Forgive me if I'm missing something obvious here. We're just in the process of adopting CiviCRM at my company, it's my job to have the webform working before the 4th, and I just found out about this problem today. I'd rather not have thousands and thousands of people directed to a webform with a gaping security hole like this, if I can help it.

I hope somebody out there who knows more Drupal than I do sees this soon.

Thanks for reading!

would it be useful to clarify the issues here by comparing them to how civi profiles would behave in the same scenario?

Whoops looks like this issue just got sidetracked. Since we're already going down this road I'll respond, but recommend creating a new issue if there needs to be any follow-up discussion about questions unrelated to updating webform submissions.

Spencer, welcome to the CiviCRM community. Glad to have you here. If you haven't already please have a read of the CiviCRM users guide and the instructions for this module. It's a lot of material to cover and I'm sure you'll have more questions, which you can ask on the CiviCRM StackExchange site.

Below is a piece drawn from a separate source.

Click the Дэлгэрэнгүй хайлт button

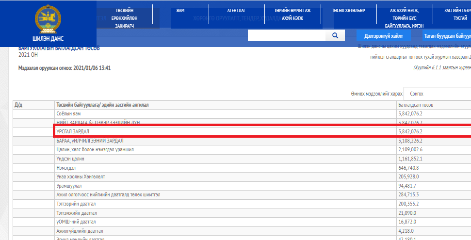coord(384,36)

You are asking some important questions while trying to learn a complex new system. As you learn I'd encourage you to keep an open mind and avoid jumping to conclusions about what Civi or this module "should" do. To address your points:

• I don't think this is a security concern. BTW if it were, we shouldn't be discussing it here. There are special procedures for handling security issues in a more discreet manner.
• This module does exactly the same thing CiviCRM does on all its public forms (e.g. event registration forms, contribution, etc) which is to use the default "Unsupervised" dedupe rule to determine if a contact already exists before saving it.
• You can configure this rule (in the menu go to Contacts > Find and Merge Duplicate Contacts) to be as strict as you want to avoid any false-positive matches.
• You do not need to give anon users access to your webforms if you don't want to.
• Since you are just getting started with Civi I can understand why you are focused on creating new contacts, but after you've been using it for a year or two I think you'll start to appreciate the benefits of multiple tiers of deduping. Setting up the default unsupervised rule well can provide a great first line of defence against having thousands and thousands of dupes to go through later.
• The reason I don't see this as a security concern is because automatic deduping doesn't give people escalated permissions or access to any data from your system. The only "threat" is that you could configure a webform that allows a bothersome person to change the name or address of contacts in your database, which, if you have logging enabled, is easily un-doable. If you are seriously worried that someone would be motivated to be this obnoxious, you can configure your unsupervised dedupe rule to make this sort of thing extremely difficult or impossible.
• But if you want my advice, the threat from this sort of thing (what would you call it? A "dedupe attack?") is infinitesimally lower than the threat from spam-bots. Use mollum or captcha on your webforms, configure sensible dedupe rules, enable logging in CiviCRM, and you'll be fine.

If you have more questions, please feel free to ask on the CiviCRM StackExchange site.

@SpencerCampbell a good place to continue this discussion would be over at #1378900: Allowing for the Matching Rule to be specified per Form or even per Contact

@John.K
Now that I read it again, I realize I misread the original issue. My issue is about webform users updating their information by making new submissions, not about users or administrators updating the submissions themselves directly. Sorry for the confusion!

@colemanw
Wow! I only read your reply just now, and I wish I had read it earlier. I'll take your advice. Thank you. And thank you for your patience with my flailing attempts to make sense of a tool I know very little about. Next time I think I've found a security hole, I'll go through the proper channels.

@SpencerCampbell glad to help :) Good luck with your site launch.

This issue was filed against a branch (7.x-4.x) that is no longer supported. We're sorry we did not get to work through it, but once you upgrade to 7.x-5.x and if the issue persists, please feel free to re-open.